İnsan, başına gelen musibeten dolayı şükretmesi gerekir. Ayrıca her şükür bir hamddir.

Şükretmek, sabretmenin bir alameti olduğu gibi Allah'tan gelen her şeye razı olmanın göstergesidir. Bu bakımdan gelen hastalıklara şükretmek de kulun Rabbine teslimiyetinin ve onun rızasından başka bir şeyi gözetmediğinin delilidir.

Şükretmekle hastalık artmaz, belki hastalıktan gelen ısdıraplar ve meyusiyetler azalır.

Selam ve dua ile...
Sorularla İslamiyet

Allah’a Hakkıyla Hamd Etmek Mümkün müdür?

Hamd ne demektir, nasıl yapılır, Allah’a hakkıyla hamd etmek mümkün müdür? Söz, fiil ve hal ile hamd nasıl olur?

“Rahmân ve Rahîm olan Allah’ın adıyla. Hamd âlemlerin Rabbına mahsûstur.”

HAMDIN EN MÜKEMMELİ

Bu âyetteki “el-Hamd” kelimesinin başındaki harf-i tarîf, yâni “el” takısı hamdin kemâlini gösterir yâni hamdin en mükemmeli demektir. O da: “Allah’ın hamdi Allah içindir. Peygamberlerin, velâyet makamına ermiş kâmillerin hamdi de Allah içindir” demektir. Ya da hamd ve senâ; ister bizâtihî (ayn olarak) isterse melek, beşer ve diğer varlıklardan sâdır olan ârızî şekliyle olsun, aslında mahmûd, adlinde memdûh ve gerçek ma’bûd olan Allah içindir. Nitekim Allah Teâlâ: “Hiçbir şey yoktur ki, Allah’ı hamdi ile tes- bih etmiş olmasın.” (el-İsrâ, 17/44) buyurur. Sûfîlere göre hamd; övgüye lâyık bulunan Allah Teâlâ’nın kemâlini ortaya koymaktır. O’nun kemâli sıfat, fiil ve eserlerinde zâhir olur.

SÖZ, FİİL VE HAL İLE HAMD

Dâvud Kayserî der ki: “Hamd; söz, fiil ve hâl ile olur.” Söz ile olan hamd, dil ile yapılan övgüdür. Hak Teâlâ’yı, peygamberlerinin lisânıyla veya kendini övdüğü şekilde senâ etmektir. Fiilî hamd, Allah’ın rızâsını umarak ve O’nun yüce katına yönelerek ibâdet ve hayır türünden bedenî amelleri yerine getirmektir. Çünkü insanın diliyle hamd etmesi, organlarıyla da gerektiği gibi şükretmesi ve her halükârda müteşekkir bulunması gerekmektedir.

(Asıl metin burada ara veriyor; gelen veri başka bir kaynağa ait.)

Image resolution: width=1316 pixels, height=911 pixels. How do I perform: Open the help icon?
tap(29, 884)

Nitekim Allah Rasûlü (s.a): “Hamd, her halükârda Allah’a mahsustur” (Ebû Dâvud, Edeb, 91; Tirmizi, Edeb, 2.) buyurur. Bu da ancak her organın yaradılış sırrına uygun bir biçimde şerîatın gösterdiği şekilde kullanılmasıyla mümkün olur. Hakk’a kullukla olur. Nefse pay ayırmadan emr-i ilâhîye boyun eğmekle olur.

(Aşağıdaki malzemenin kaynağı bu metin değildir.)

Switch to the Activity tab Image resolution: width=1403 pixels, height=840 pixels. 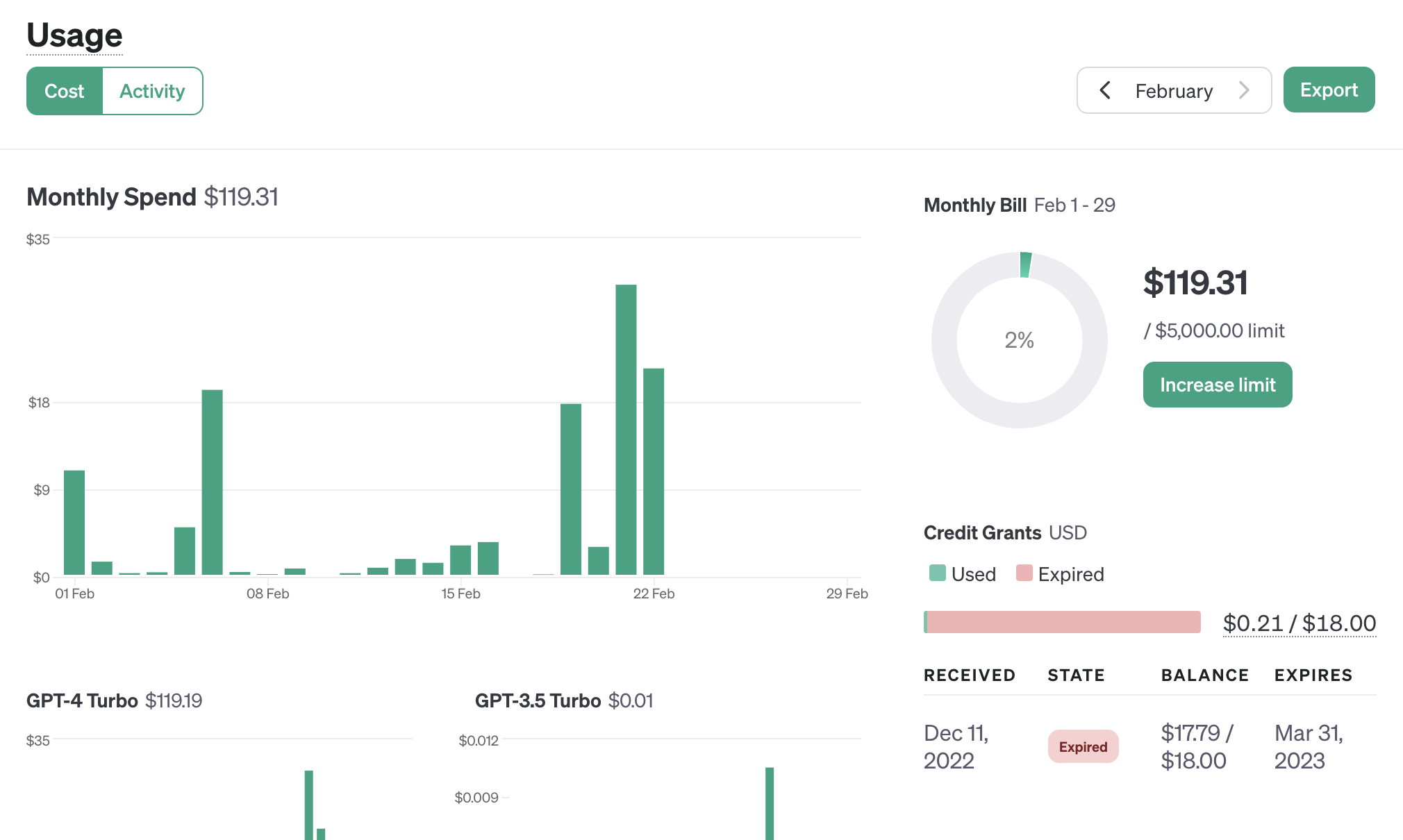click(152, 91)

Hal ile şükür ise rûh ve kalb ile gerçekleşir, ilmî ve amelî kemâlât ile bezenmek, ahlâk-ı ilâhî ile ahlâklanmak sûretiyle kazanılır. Nitekim insanlar, ilâhî ahlâk ile muttasıf olmakla emrolunmuşlardır ki, bu sûretle ahlâkî olgunluk nefislerinde ve kişiliklerinde meleke hâline gelebilsin.

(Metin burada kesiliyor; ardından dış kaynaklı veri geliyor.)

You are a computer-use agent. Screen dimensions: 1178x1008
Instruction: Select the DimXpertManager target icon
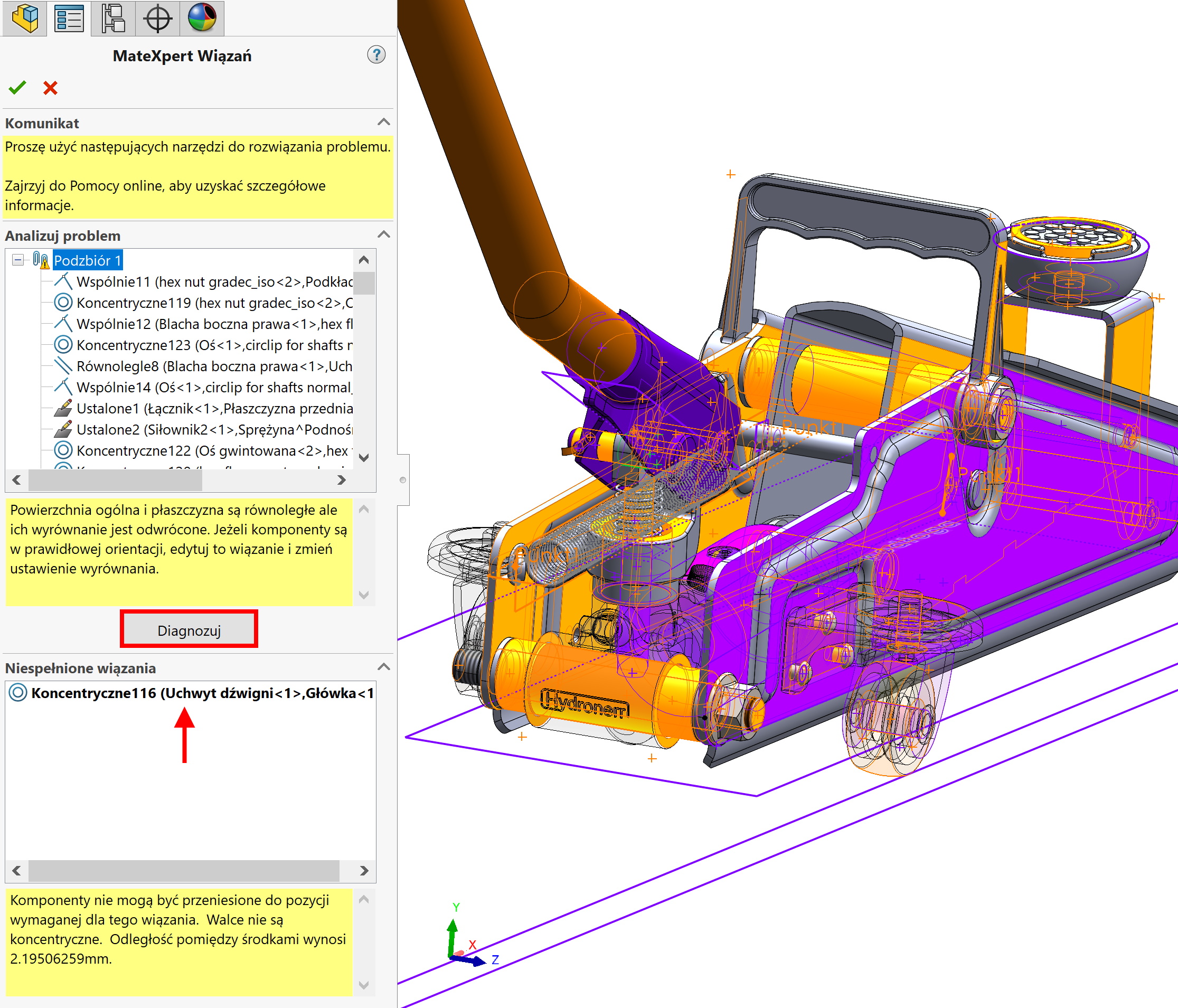pos(157,18)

Hakikatte hamd, mazâhir denilen tecellî, zuhûr ve tafsîl makamında Hakk’ın kendi kendisini senâsıdır. Çünkü bu tecellî ve mazharlar Hakk’ın gayrı değildir. “Cem’-i ilâhî” makamında Hakk’ın zâtını söz ile hamdetmesi, Allah’ın ilâhî kitaplarda kendisini anlattığı kemâl sıfatlarıyla olur. Hakk’ın fiilen kendisini hamdi ise cemâl ve celâle âid kemâlâtını gayb âleminden şehâdet âlemine, bâtından zâhire, ilimden ayn’a ızhâr ile sıfatlarının tecelligâhında ve isimlerinin mahallinde göstermesidir. Hakk’ın hal yolu ile hamdi de O’nun feyz-i akdesde ilk tecellîleridir. Ve ezelî nûrun zuhûrudur. Cem’ hâlinde Hâmid de, Mahmûd da; Hamd eden de Hamd edilen de O’dur. Tafsîl makamında ise durum şu şiirde belirtildiği gibidir:

Perde açılmadan önce tüm zaman boyu ben

Zannediyorum ki Seni zikrediyor, Sana şükrediyorum.

Gece ışıdığında ben şâhid oldum ki;

Sen hem Mezkûr hem Zikir, hem de Zâkirsin.

Sözle hamdeden herkes, hamd ettiğine kemâl sıfatlar isnâd ederek tanır ve böyle bir tanımanın tanıtmayı gerektiğini de bilir.

HAKİKİ HAMD MÜMKÜN MÜDÜR?

Hamd; senâ, şükür ve medih anlamlarını da kapsar. Bu yüzden Allah’ın kendisine olan hamdi “lillâh” ta’bîriyle, şükrü “Rabbi’l-âlemîn”, medhi de “er-Rahmânirrahîm ve Mâliki yevmi’d-dîn” ile sâdır olmuştur. Bu üç vecihle kulun Allah’a gerçekten hamd etmesi mümkün değildir. Kul, ancak taklîd yoluyla ve mecâzî olarak hamdedebilir. Çünkü O’nun zâtına ve sıfatlarına lâyık bir senâ ve medih O’nu, zât ve sıfatlarının künhüne vâkıf olarak bilmenin bir bölümüdür. Nitekim Allah Teâlâ: “Onların ilmi, O’nu ihâta edemez” (Tâhâ, 20/110) “Onlar Allah’ı gereği gibi tanıyamadılar.” (el-En’âm, 6/91) buyurmaktadır.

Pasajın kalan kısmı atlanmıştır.